BRIEF = Copy the following rows verbatim, every one of them.

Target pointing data
============================================================

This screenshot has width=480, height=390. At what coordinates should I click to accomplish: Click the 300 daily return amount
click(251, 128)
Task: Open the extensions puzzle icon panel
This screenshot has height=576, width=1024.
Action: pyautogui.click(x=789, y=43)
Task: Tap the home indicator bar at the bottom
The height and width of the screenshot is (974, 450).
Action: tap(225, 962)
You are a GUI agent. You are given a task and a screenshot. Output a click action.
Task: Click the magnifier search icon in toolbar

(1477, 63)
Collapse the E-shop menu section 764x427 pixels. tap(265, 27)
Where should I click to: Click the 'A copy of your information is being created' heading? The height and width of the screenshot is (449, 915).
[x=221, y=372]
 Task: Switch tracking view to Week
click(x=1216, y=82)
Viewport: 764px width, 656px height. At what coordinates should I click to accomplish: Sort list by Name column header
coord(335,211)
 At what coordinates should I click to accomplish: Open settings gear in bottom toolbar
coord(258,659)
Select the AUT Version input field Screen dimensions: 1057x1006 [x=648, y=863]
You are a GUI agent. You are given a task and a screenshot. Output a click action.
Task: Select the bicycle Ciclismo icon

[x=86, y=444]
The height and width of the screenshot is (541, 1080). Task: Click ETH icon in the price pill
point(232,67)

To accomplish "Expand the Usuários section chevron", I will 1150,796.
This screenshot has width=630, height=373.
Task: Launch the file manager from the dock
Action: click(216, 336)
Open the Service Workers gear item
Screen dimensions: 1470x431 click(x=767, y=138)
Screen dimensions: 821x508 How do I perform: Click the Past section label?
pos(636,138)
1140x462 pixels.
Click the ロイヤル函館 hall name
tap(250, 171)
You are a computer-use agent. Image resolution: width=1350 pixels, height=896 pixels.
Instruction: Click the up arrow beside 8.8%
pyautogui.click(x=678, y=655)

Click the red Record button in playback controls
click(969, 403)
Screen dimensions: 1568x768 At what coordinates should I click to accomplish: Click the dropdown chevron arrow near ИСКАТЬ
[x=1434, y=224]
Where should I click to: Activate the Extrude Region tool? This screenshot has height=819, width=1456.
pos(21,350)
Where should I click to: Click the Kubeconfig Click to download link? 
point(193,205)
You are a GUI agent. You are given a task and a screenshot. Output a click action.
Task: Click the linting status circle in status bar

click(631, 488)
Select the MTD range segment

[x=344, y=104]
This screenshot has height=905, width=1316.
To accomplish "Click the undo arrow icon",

============================================================

REPLY TO THE EXERCISE =
This screenshot has width=480, height=390. At what coordinates should I click to accomplish: Click the 300 daily return amount
click(251, 128)
Task: Open the extensions puzzle icon panel
This screenshot has height=576, width=1024.
Action: pyautogui.click(x=789, y=43)
Task: Tap the home indicator bar at the bottom
The height and width of the screenshot is (974, 450).
Action: tap(225, 962)
You are a GUI agent. You are given a task and a screenshot. Output a click action.
Task: Click the magnifier search icon in toolbar

(1477, 63)
Collapse the E-shop menu section 764x427 pixels. tap(265, 27)
Where should I click to: Click the 'A copy of your information is being created' heading? The height and width of the screenshot is (449, 915).
[x=221, y=372]
 Task: Switch tracking view to Week
click(x=1216, y=82)
Viewport: 764px width, 656px height. At what coordinates should I click to accomplish: Sort list by Name column header
coord(335,211)
 At what coordinates should I click to accomplish: Open settings gear in bottom toolbar
coord(258,659)
Select the AUT Version input field Screen dimensions: 1057x1006 [x=648, y=863]
You are a GUI agent. You are given a task and a screenshot. Output a click action.
Task: Select the bicycle Ciclismo icon

[x=86, y=444]
The height and width of the screenshot is (541, 1080). Task: Click ETH icon in the price pill
point(232,67)

To accomplish "Expand the Usuários section chevron", I will 1150,796.
This screenshot has width=630, height=373.
Task: Launch the file manager from the dock
Action: click(216, 336)
Open the Service Workers gear item
Screen dimensions: 1470x431 click(x=767, y=138)
Screen dimensions: 821x508 How do I perform: Click the Past section label?
pos(636,138)
1140x462 pixels.
Click the ロイヤル函館 hall name
tap(250, 171)
You are a computer-use agent. Image resolution: width=1350 pixels, height=896 pixels.
Instruction: Click the up arrow beside 8.8%
pyautogui.click(x=678, y=655)

Click the red Record button in playback controls
click(969, 403)
Screen dimensions: 1568x768 At what coordinates should I click to accomplish: Click the dropdown chevron arrow near ИСКАТЬ
[x=1434, y=224]
Where should I click to: Activate the Extrude Region tool? This screenshot has height=819, width=1456.
pos(21,350)
Where should I click to: Click the Kubeconfig Click to download link? 
point(193,205)
You are a GUI agent. You are given a task and a screenshot. Output a click action.
Task: Click the linting status circle in status bar

click(631, 488)
Select the MTD range segment

[x=344, y=104]
This screenshot has height=905, width=1316.
To accomplish "Click the undo arrow icon",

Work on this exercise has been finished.